第13話 新たな英雄(前編)

「ジェンマさん!?ジェンマさん!!」


血を流して倒れているジェンマを見て、慌てて猛が駆け寄り声を掛ける。

先日ラヴァから陰惨な話を聞いたばかりだ。嫌でも最悪の結末が脳裏を過った。

だが……


「う……うっ……」


「良かった……ジェンマさん!今手当てします!」


まだ息はあるようで、猛はほっと安心した。


────第13話 新たな英雄(前編)────


猛は、ストックしていたありったけの治癒玉を使用した。

治癒玉は最近実用化されたばかりの新技術で造られており、本来かなり値の張る品である。

だが猛は、賞金のかかっていたロンボを倒した事で授与された賞金で、もしもの時の保険としていくつか買っておいたのだ。

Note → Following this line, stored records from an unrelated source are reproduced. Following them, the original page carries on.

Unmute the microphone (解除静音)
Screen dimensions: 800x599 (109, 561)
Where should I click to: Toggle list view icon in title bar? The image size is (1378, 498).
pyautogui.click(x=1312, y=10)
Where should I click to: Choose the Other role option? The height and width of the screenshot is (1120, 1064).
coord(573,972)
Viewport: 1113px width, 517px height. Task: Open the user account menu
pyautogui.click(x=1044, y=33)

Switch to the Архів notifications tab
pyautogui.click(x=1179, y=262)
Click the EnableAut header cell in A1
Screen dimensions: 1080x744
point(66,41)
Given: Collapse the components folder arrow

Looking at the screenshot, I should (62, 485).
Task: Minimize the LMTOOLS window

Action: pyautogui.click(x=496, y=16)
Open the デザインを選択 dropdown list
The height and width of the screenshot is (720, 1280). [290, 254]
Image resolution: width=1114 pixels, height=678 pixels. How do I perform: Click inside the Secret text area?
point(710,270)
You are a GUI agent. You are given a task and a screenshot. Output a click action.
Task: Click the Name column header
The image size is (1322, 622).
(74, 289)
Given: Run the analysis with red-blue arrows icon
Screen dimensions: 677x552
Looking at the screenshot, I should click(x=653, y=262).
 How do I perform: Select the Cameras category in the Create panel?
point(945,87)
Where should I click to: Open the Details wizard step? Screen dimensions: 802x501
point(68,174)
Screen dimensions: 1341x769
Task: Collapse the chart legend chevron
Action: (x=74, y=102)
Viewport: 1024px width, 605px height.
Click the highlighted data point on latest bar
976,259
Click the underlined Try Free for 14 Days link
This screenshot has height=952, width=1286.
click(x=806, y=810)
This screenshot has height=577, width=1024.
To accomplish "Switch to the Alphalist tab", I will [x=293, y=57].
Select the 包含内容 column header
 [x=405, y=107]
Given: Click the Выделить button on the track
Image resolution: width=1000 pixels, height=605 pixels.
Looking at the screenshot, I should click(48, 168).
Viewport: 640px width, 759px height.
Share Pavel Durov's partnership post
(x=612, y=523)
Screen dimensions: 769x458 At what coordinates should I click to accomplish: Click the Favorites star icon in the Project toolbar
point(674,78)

……まさか一度も自分に使う事なく使い切る事になるとは、予想していなかったが。


「うう……ふぅ。あ……ありがとう穂野村くん。何個も使ってくれたおかげで、大分回復出来たよ」


まだ少々顔色は悪いが、ひとまず傷は塞がり出血も止まったようだ。


「な……何が有ったんですかジェンマさん?」


どう考えてもただ事ではない。いったい何が起きたのか?


「……うん、結論から言おうか。突然襲撃して来た魔物達に、装備を奪われた」


「ええっ!?」


そんな。魔物がこんな所に?


「実は今日、キミに防具を引き渡す前に……第2部隊の方々にも、完成した装備を引き渡す予定だったんだよ。けど、その時間になる直前……魔物達が攻め込んで来た。何匹か居たけど、先頭に居た、コウモリ人間のような魔物には為す術が無かった……僕は傷付けられ、造った装備を持ち去られた」


そういえばこの前言っていた。第2部隊から注文が入っている、と。

あの人達も今日同じ日に受け取る予定だったのか……

って、いやいや!今はそんな事思い出してる場合じゃない!


「ジェンマさん、そいつらはどっちに逃げてったんですか!?まず僕が追います!」


どれだけ勢力が居るかどうかは分からないけど、僕一人で倒し切る事は出来なくても奪われた装備を取り返すくらいは何とかやれる……かもしれない。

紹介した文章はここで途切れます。